**Excerpted passage:**
A simulation of the hybrid micro grid of Section 2 using Matlab® Simulink® toolbox was implemented in order to show the feasibility of the proposed control strategy both in grid-connected and in islanding mode. Several case studies were performed, and, for sake of conciseness, the results relative to a typical working day are shown. In particular, in the following subsections, results are presented for the two considered operation modes, separately.

Remind that, in the grid-connected mode, the converters participating in the energy cost minimization problem are: (i) the BESS converter at bus 3; (ii) the AC/DC grids interfacing converter at bus 16; and (iii) the micro-turbine converter at bus 20. In particular, the AC/DC grids interfacing converter (micro-turbine) participates optimally exchanging only reactive (active) power with the ACµG.

The converters participating in the harmonic compensation are: (i) the AC/DC grids interfacing converter at bus 16 and (ii) the micro-turbine converter at bus 20. Note also that sizes of the converters, shown in Table A. VIII, are chosen according to the aforesaid operating conditions. Specifically, while the 120 kVA of the BESS converter is fully utilized for the energy cost minimization, only 80 kVA of the AC/DC grids interfacing converter and 30 kVA of the micro-turbine converter are addressed for the same operation. The remaining 20 kVA of the AC/DC grids interfacing converter and 10 kVA of the micro-turbine converter are used for the harmonic compensation.

4.1. Grid-connected mode

The considered day was divided into 72-time slot of equal duration (20 min), and the inputs of the proposed control strategy for the energy cost minimization are:

  • The forecasted powers of the PV system and of the non-controllable loads, both obtained before each time slot for all the successive time slots of the considered day. As an example, Figures 4 show the forecasted power of the PV system (Figure 4a) and the forecasted active power (solid line), reactive power (dotted line) of the non-controllable load at bus 33 (Figure 4b) obtained at the first time slot;

  • The scheduled power profile of the controllable loads, as illustrated in Figure 5;

  • The energy charge reported in Figure 6 [25]. This tariff is applicable to medium and small industrial customers and for service in the common areas of multi-family complexes. It was selected since it is characterized by a large spread between on peak and off peak prices; this is a necessary condition to make it possible a fruitful use of storage systems nowadays;

  • The SOC of the BESS at bus 3 equal to 43.36% at the beginning of the day. The same value is required also at the end of the considered day according to scheduling procedure.

Figure 4.

Forecasted power profile for the first time slot: (a) power production of the PV system; (b) active (solid line) and reactive (dotted line) power of the non-controllable load at bus 33.

Figure 5.

Scheduled profile of the power of the controllable loads.

Figure 6.

Energy charge.

The time behavior of the main quantities of interest is illustrated in the following relatively to the considered working day.

**Data listing:**

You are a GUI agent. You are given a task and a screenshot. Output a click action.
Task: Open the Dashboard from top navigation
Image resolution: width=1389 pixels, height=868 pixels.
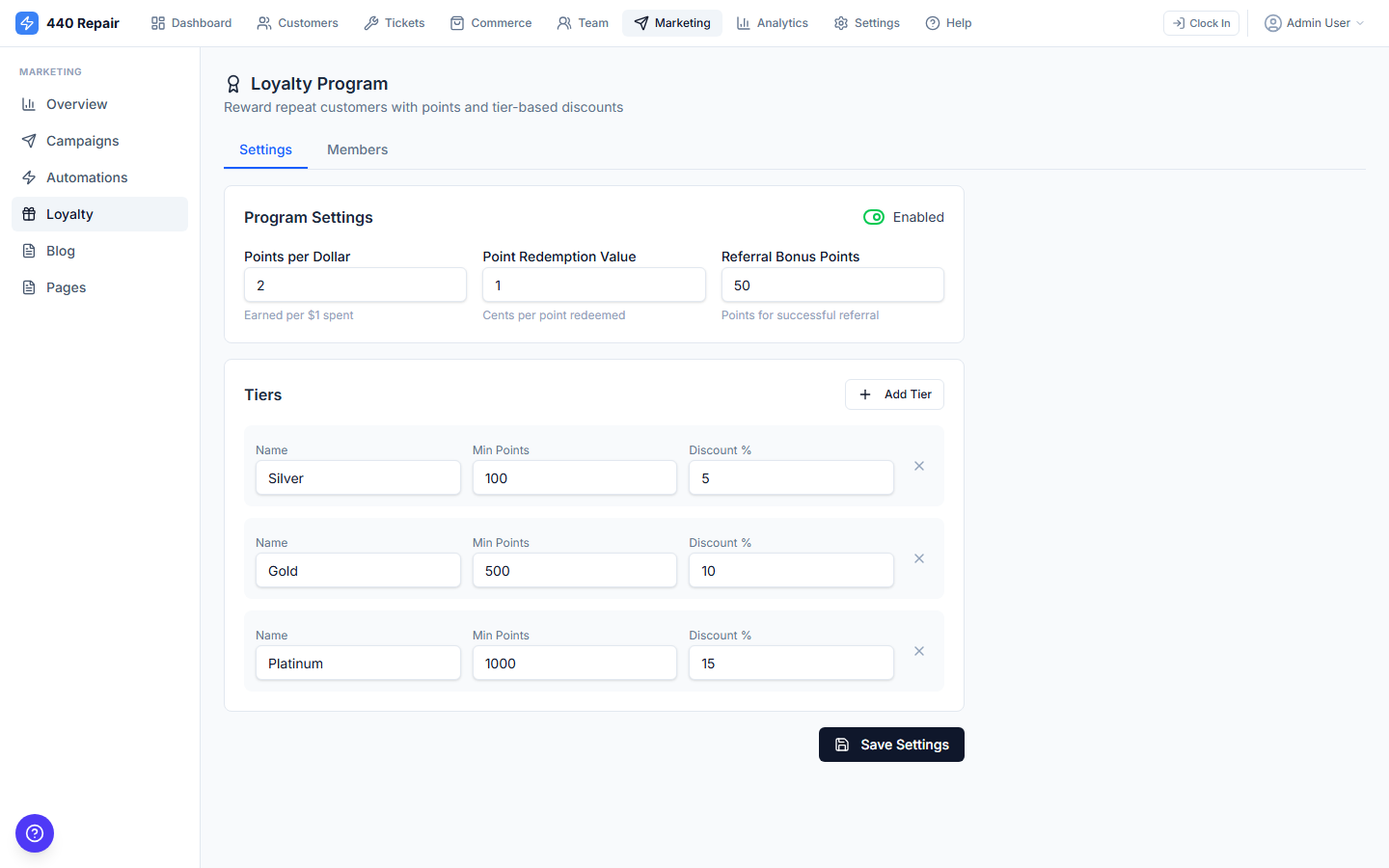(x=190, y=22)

--

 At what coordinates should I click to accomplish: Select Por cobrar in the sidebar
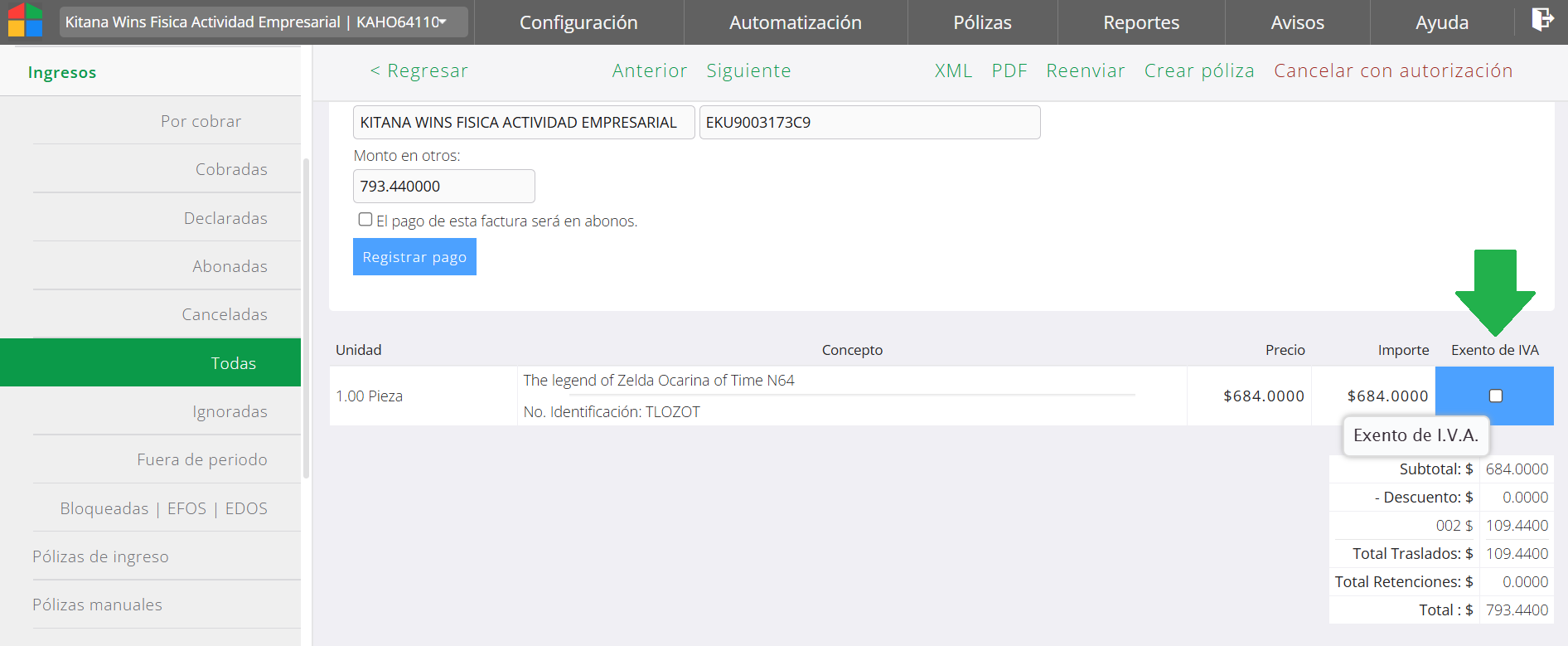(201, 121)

**Written tasks:**
a) According to the microgrid excerpt, what is the state of charge of the BESS at bus 3 at the beginning of the considered day?
b) Rewrite the entries between the lines holding "You are a GUI" and "(x=190, y=22)", inclusive, with "Dashboard" replaced by "Reports" and everything else left as it is. Omit the pictures from your answer.

**Full answers:**
a) 43.36%

b)
You are a GUI agent. You are given a task and a screenshot. Output a click action.
Task: Open the Reports from top navigation
Image resolution: width=1389 pixels, height=868 pixels.
(x=190, y=22)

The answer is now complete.